Barzani ve Mazlum Abdi’nin güvenlik anlaşması, Irak ve Suriye’de Kürt yapısını güçlendirirken gözler Türkiye’ye çevrildi. 
AKP’nin örtülü desteği ve BOP eş başkanlığı rolüyle çözüm süreci yeni bir döneme mi giriyor? Türkiye’de üçüncü ayak nasıl şekillenecek?

Erbil’de Mesud Barzani ve Mazlum Abdi bir araya gelerek sadece tokalaşmakla kalmayıp, Ortadoğu’nun yeni güvenlik mimarisini şekillendirdiler. 
Anlaşmaya göre, taraflardan biri saldırıya uğrarsa diğeri “ortak refleks” gösterecek. 
Bu durum, Kürt birliğinin askeri bir versiyonu olarak “Kürt NATO’su” şeklinde değerlendirilebilir.

  • 🛡️ SDG’ye dokunursan, Barzani’ye çarparsın. Bu refleks artık sadece sınır ötesi operasyonları değil, sınır içi dinamikleri de kapsıyor.

🛢️ Irak ve Suriye’de Kürt Yapısı: Lego Seti Tamamlandı mı?

Irak Kürdistanı uzun zamandır gelişim sürecindeydi. 
Suriye’de ise SDG’nin Şam’la yürüttüğü entegrasyon çalışmaları bu süreci destekliyor. Barzani’nin liderliğinde düzenlenen konferanslar, Kürt partilerini bir araya getirmeyi hedefliyor. Bu girişim artık sadece bölgesel değil, aynı zamanda uluslararası bir proje haline gelmiş durumda.

  • 🧱 Kürt birliği artık bir hayal değil; somut bir “jeopolitik yapı” olarak şekilleniyor. Peki, bu yapının üçüncü ayağı Türkiye’de mi oluşacak?

🕵️‍♂️ Erdoğan ve AKP: Sağ Gösterip Sol Vuran Strateji.

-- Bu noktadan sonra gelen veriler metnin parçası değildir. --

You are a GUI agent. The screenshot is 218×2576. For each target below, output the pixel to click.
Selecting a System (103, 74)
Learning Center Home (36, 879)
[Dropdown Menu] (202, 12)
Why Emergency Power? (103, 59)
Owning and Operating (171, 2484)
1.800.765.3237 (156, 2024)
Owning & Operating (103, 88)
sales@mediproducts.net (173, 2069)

AKP’nin geçmişte Irak Kürdistanı’nın oluşumuna sağladığı destek, bugün Suriye’deki Kürt yapılanmasına yönelik “örtülü destek” olarak karşımıza çıkıyor. 
Erdoğan, BOP eş başkanlığı görevini tamamlamaya mı çalışıyor? Belki de bu, “Ortadoğu’nun son büyük yap bozu”nun eksik parçasını yerine koyma hamlesidir.

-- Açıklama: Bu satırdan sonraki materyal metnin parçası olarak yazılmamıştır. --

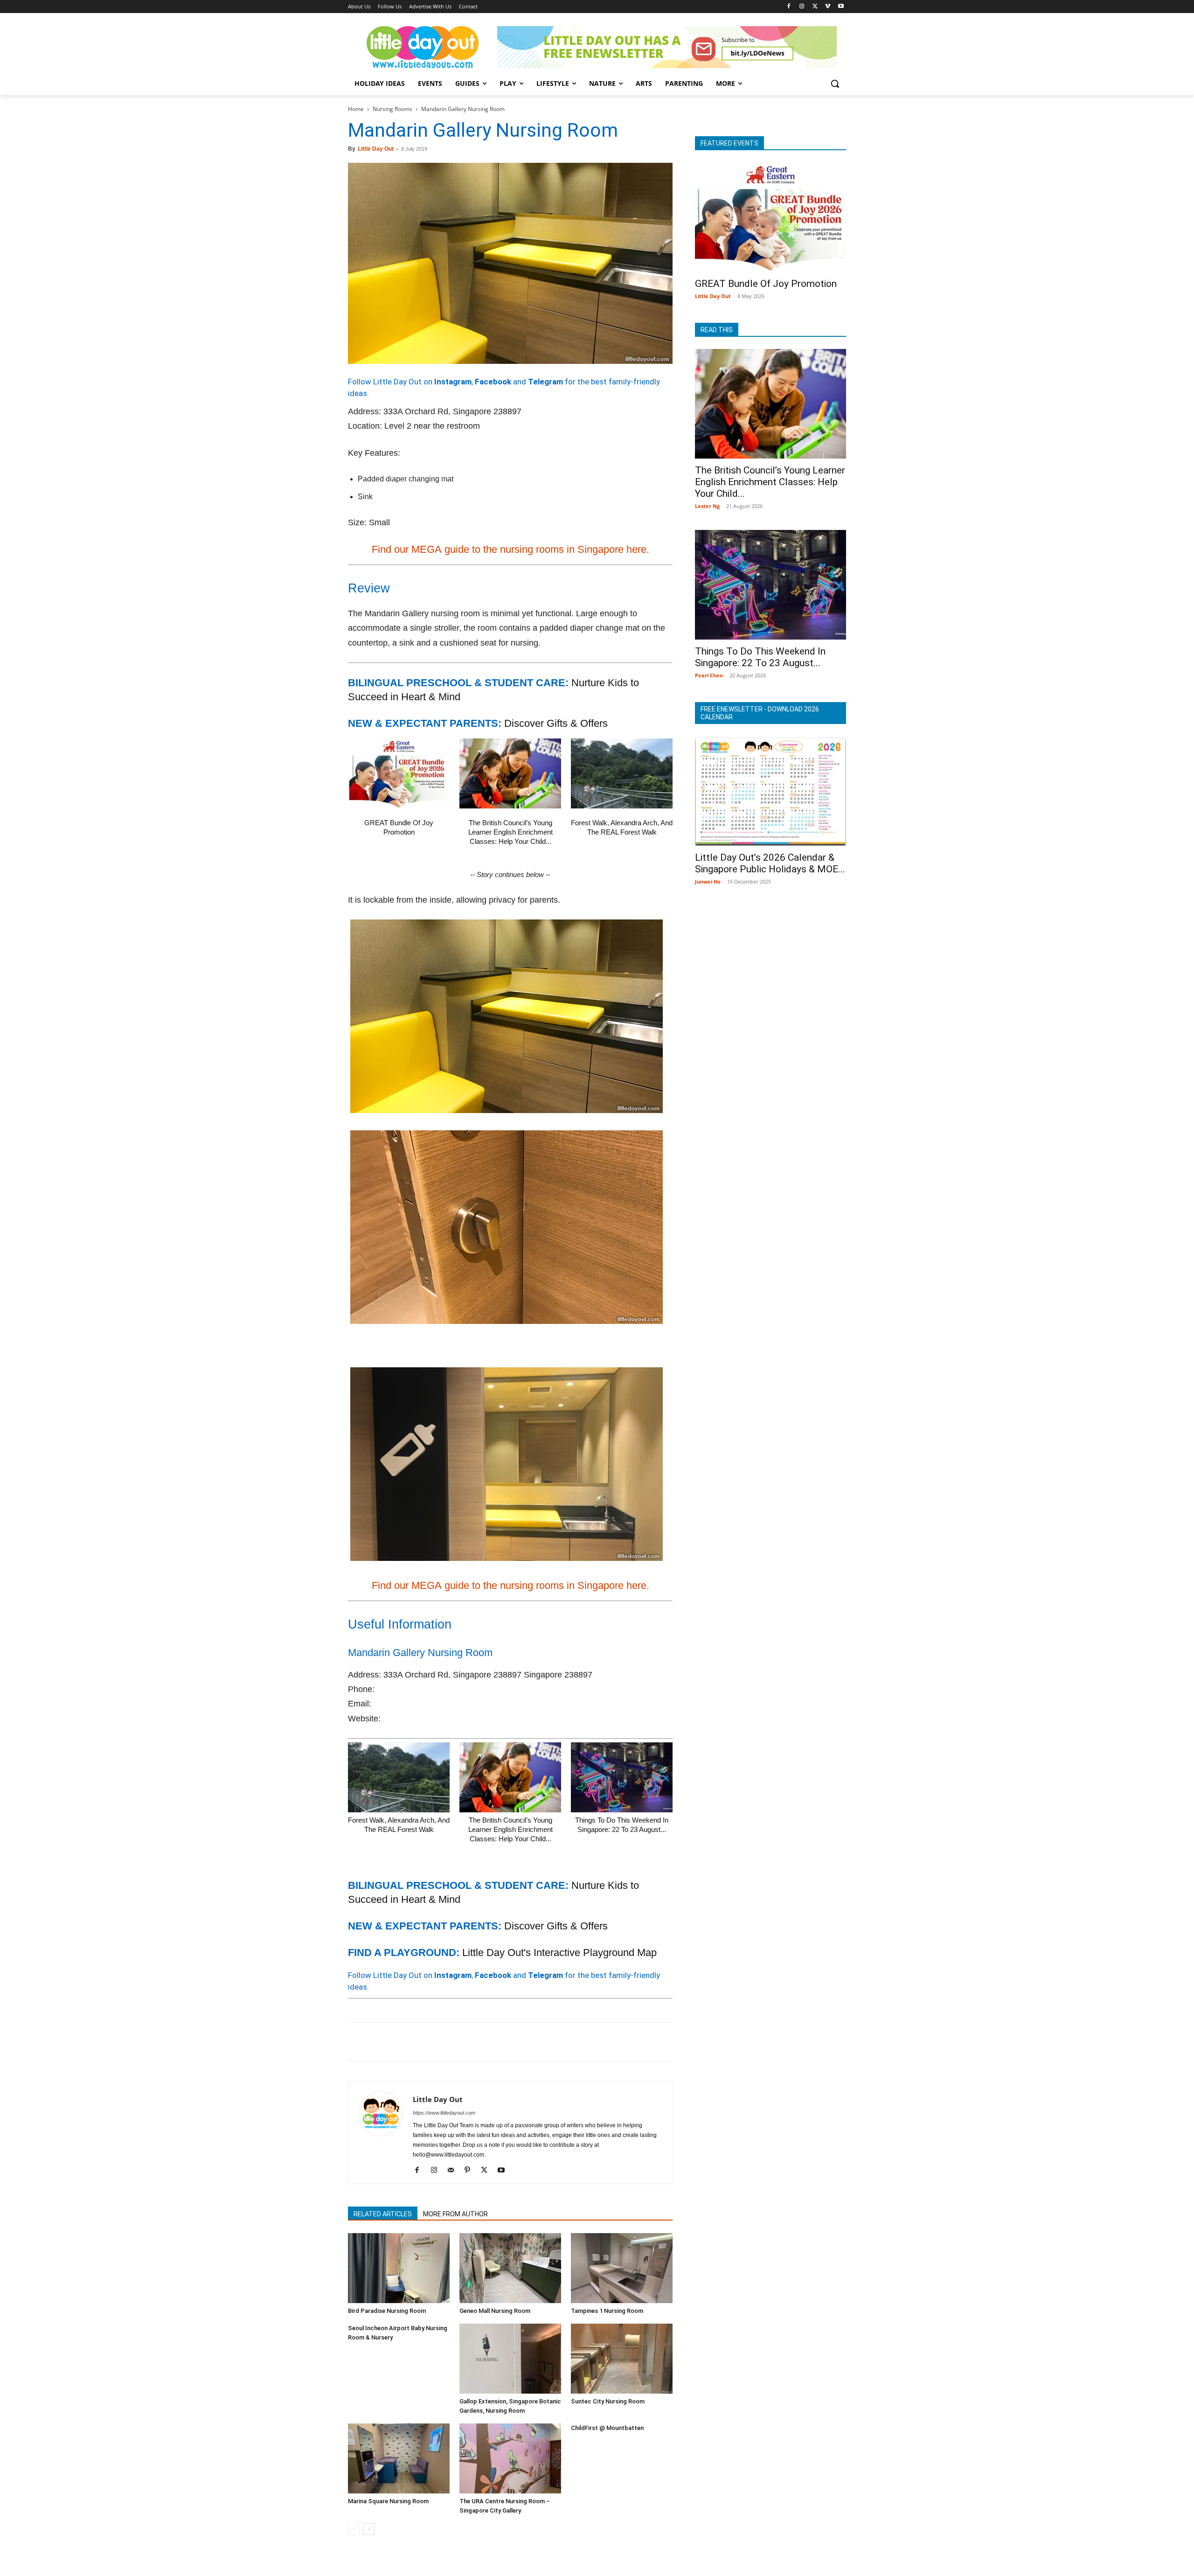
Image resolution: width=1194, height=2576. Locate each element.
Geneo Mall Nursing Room (494, 2310)
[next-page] (369, 2529)
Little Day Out (376, 149)
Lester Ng (707, 505)
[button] (835, 83)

  • 🎯 Açılım süreci artık Dolmabahçe’de değil; Erbil’de, Şam’da ve Washington’da şekilleniyor.

🧙‍♂️ Türkiye Üçüncü Ayak:

1. 🗣️ Kültürel Entegrasyon: Kürtçenin Kamusal Yükselişi

Belediyelerde Kürtçe tabelalar ve kültür merkezlerinde Kürtçe etkinlikler görmek, sadece bir kültürel hak değil; aynı zamanda “dilsel özerklik ”in habercisi.

2. 🛢️ Ekonomik Bağlantılar: Petrol Borusu, Kimlik Taşıyıcısı

Erbil-Ceyhan hattı, yalnızca enerji taşımakla kalmaz, aynı zamanda siyasi yakınlaşmanın da önemli bir unsuru olarak öne çıkar. Bu boru hattı, bazen bir kimlik sembolüne dönüşebilir.

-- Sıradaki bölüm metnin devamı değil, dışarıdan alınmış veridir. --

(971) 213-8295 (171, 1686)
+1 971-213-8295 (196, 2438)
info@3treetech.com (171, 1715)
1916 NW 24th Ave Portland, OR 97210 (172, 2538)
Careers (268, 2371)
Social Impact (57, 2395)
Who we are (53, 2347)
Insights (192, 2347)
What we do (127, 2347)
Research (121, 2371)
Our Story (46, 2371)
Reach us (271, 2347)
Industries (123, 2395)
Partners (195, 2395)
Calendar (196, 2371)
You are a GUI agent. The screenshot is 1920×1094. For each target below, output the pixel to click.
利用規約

3. 🎙️ Siyasi Senkronizasyon: Kamışlıdan Gelen Fısıltılar

DEM temsilcilerinin Rojavadaki konferanslara katılımı, Türkiye’deki Kürt siyasetinin bölgesel projeyle uyumlu olduğunu ortaya koyuyor.

4. 🧨 Güvenlik Refleksi: SDG’ye Saldırı, Barzani’ye Tepki

Yeni mutabakat, Türkiye sınırında da etkisini hissettirebilir. Artık Türkiye'nin yapacağı bir operasyonun sonucu Erbil’den duyulabilir.

🔮 Sonuç: Büyük Kürdistan’ın Üçüncü Ayağı Türkiye’de mi?

Günümüzde sınırların değişme imkanı yok denecek kadar azdır, Türkiye’de “Büyük Kürdistan”ın üçüncü ayağı, doğrudan değil; kültürel, ekonomik ve siyasi etkilerle şekilleniyor. Bu etki, bazen bir dil, bazen bir boru hattı, bazen bir konferans sandalyesi olarak kendini gösteriyor. Ve bazen de bir sessizlik: En çok şeyin ifade edildiği an.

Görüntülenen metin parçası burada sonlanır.